The only problem was that Jesus was not making the moves that the people were expecting. He was not even railing against the government of Rome, let alone forming a resistence group. And then things became worse as the week progressed. It looked as though Rome had conquered the Messiah, rather than the Messiah conquering Rome. He was arrested. They overpowered him, tortured and beat him. In the minds of the people, this could never happen to a real Messiah. The mood began to change. The ecstatic mood of euphoric optimism first faded and then became jaded. Wild endorsement of the Messiah turned into enraged condemnation. Shouts of “Hosanna” became cries of “Crucify him!” Jesus had disappointed them and failed to meet their expectations. They reasoned that God never operates from a position of weakness. They had an agenda for him and when he refused to comply, they thought he might as well die. He was no longer of any use to them.

It is a dangerous thing to be caught up in a mob mentality. One minute the mob can be ready to make you king, and the next minute they want to rid the earth of you. To get caught up in the mob places you in danger of having your values and actions molded by the pressure of the crowd and the emotion of the moment.
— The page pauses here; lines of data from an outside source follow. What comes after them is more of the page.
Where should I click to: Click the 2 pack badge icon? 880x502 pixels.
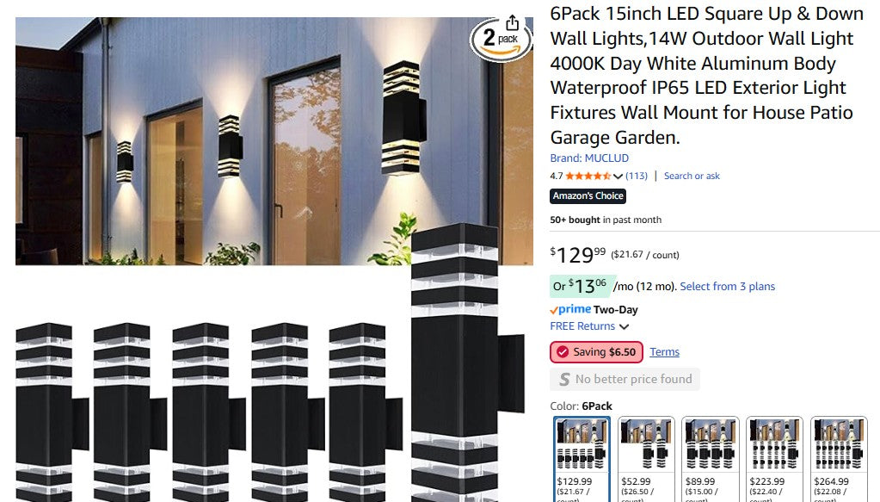tap(501, 40)
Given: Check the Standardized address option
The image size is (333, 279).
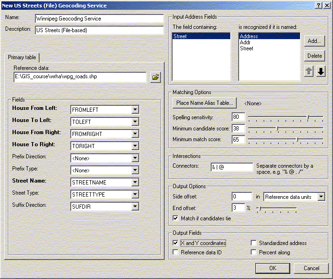Looking at the screenshot, I should point(253,243).
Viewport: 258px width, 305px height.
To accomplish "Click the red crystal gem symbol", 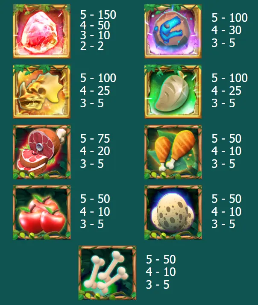I will pos(41,31).
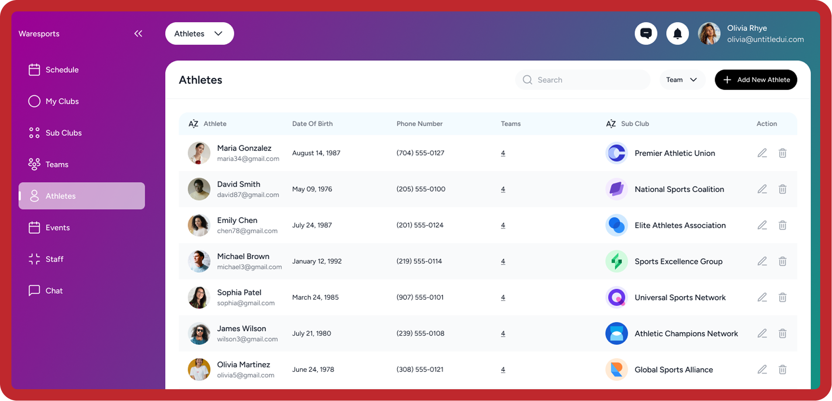
Task: Open the chat messages icon in header
Action: [646, 34]
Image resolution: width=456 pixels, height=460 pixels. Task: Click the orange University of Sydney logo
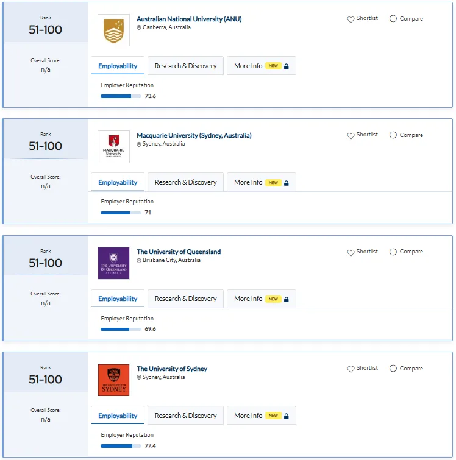point(113,380)
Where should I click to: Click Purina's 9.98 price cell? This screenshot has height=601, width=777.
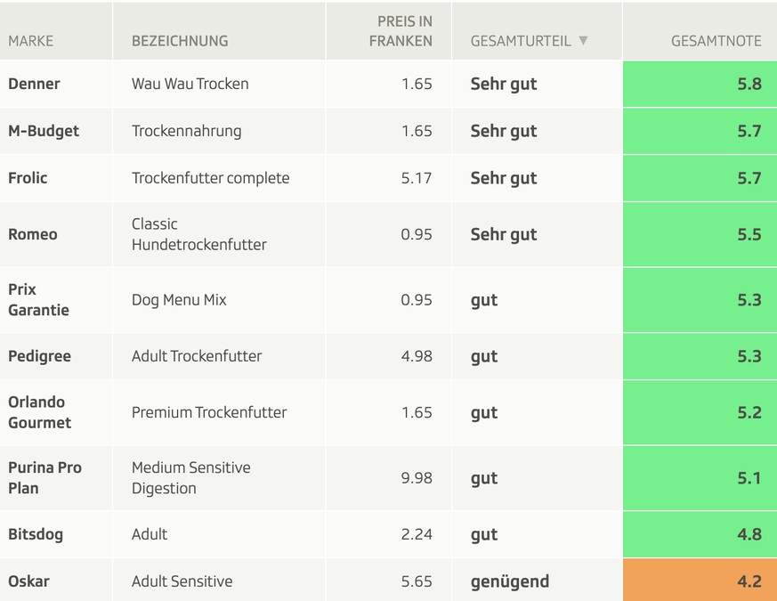pyautogui.click(x=417, y=478)
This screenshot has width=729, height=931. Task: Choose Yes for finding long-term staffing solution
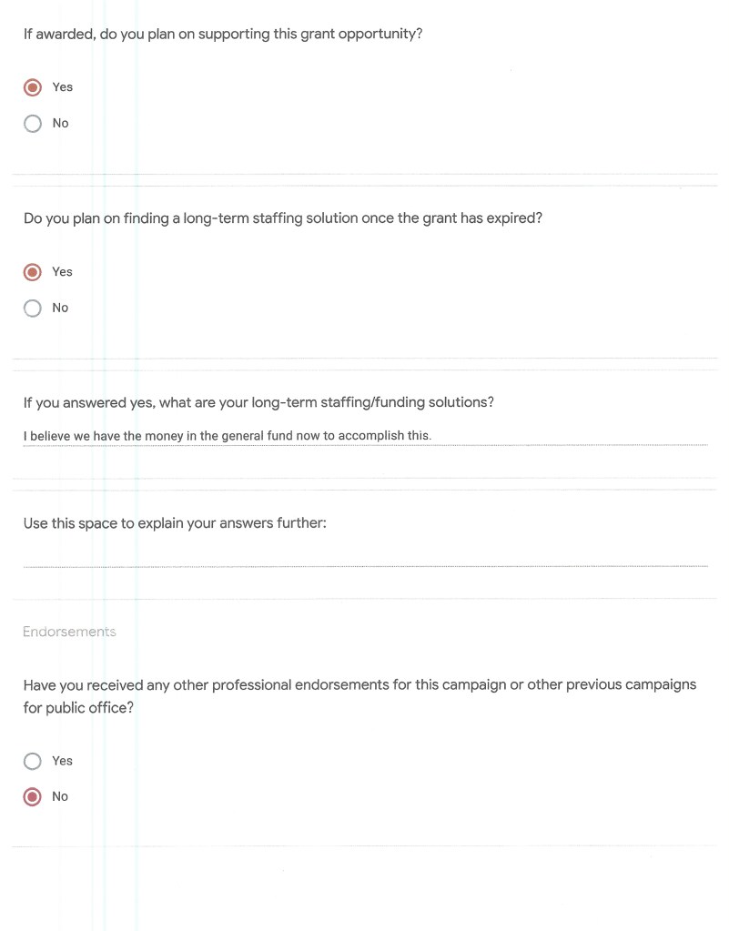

A few years ago we saw images on the news about a high school hazing incident. Someone captured it on video and it was televised all the major stations. It showed a group of young people attacking other young people, as a small group of adults stood watching, and even cheering, as the abuse went on. When it was all over there were several concussions, a broken ankle and five young people who were hospitalized. In the mob you lose your personal identity, your moral boundaries and you can become capable of things that you never thought you would do. Remember that these were friends — people who wanted to be a part of their group. You have to wonder how desperate people are to belong when they subject themselves to hazing.

Our goal should never be the approval of this world. Remember that the Bible says, “I urge you, brothers, in view of God’s mercy, to offer your bodies as living sacrifices, holy and pleasing to God — this is your spiritual act of worship. Do not conform any longer to the pattern of this world, but be transformed by the renewing of your mind. Then you will be able to test and approve what God’s will is — his good, pleasing and perfect will” (Romans 12:1-2).

But this incident, and others like it, serve to remind us that the temptation to fit in and go along is very strong. We want to be like everybody else, and have everybody like us. We will do almost anything to be accepted. But in the process you lose who you are. You no longer have an identity. You no longer stand for anything, because you cannot stand against what the majority are doing and thinking. When your goal is approval by the world, then if everybody you are with loves God, then you love God. But if the mood shifts, and the people around you become disappointed or angry with God, then you do too. You don’t have a mind of your own. At one time you really loved Jesus and were committed to him, but it did not go over well with people, and they didn’t seem to understand. You found that people rejected you, and you no longer felt like you fit in. It was much easier to drop your faith than make new friends, so you forgot about your relationship with Jesus, or you cooled off a lot. You started well, but somewhere you got off track. You listened to other people who told you to forget the whole thing. The same pressures existed in the time of Isaiah the prophet. He wrote: “These are rebellious people, deceitful children, children unwilling to listen to the Lord’s instruction. They say to the seers, ‘See no more visions!’ and to the prophets, ‘Give us no more visions of what is right! Tell us pleasant things, prophesy illusions. Leave this way, get off this path, and stop confronting us with the Holy One of Israel!’” (Isaiah 30:9-11).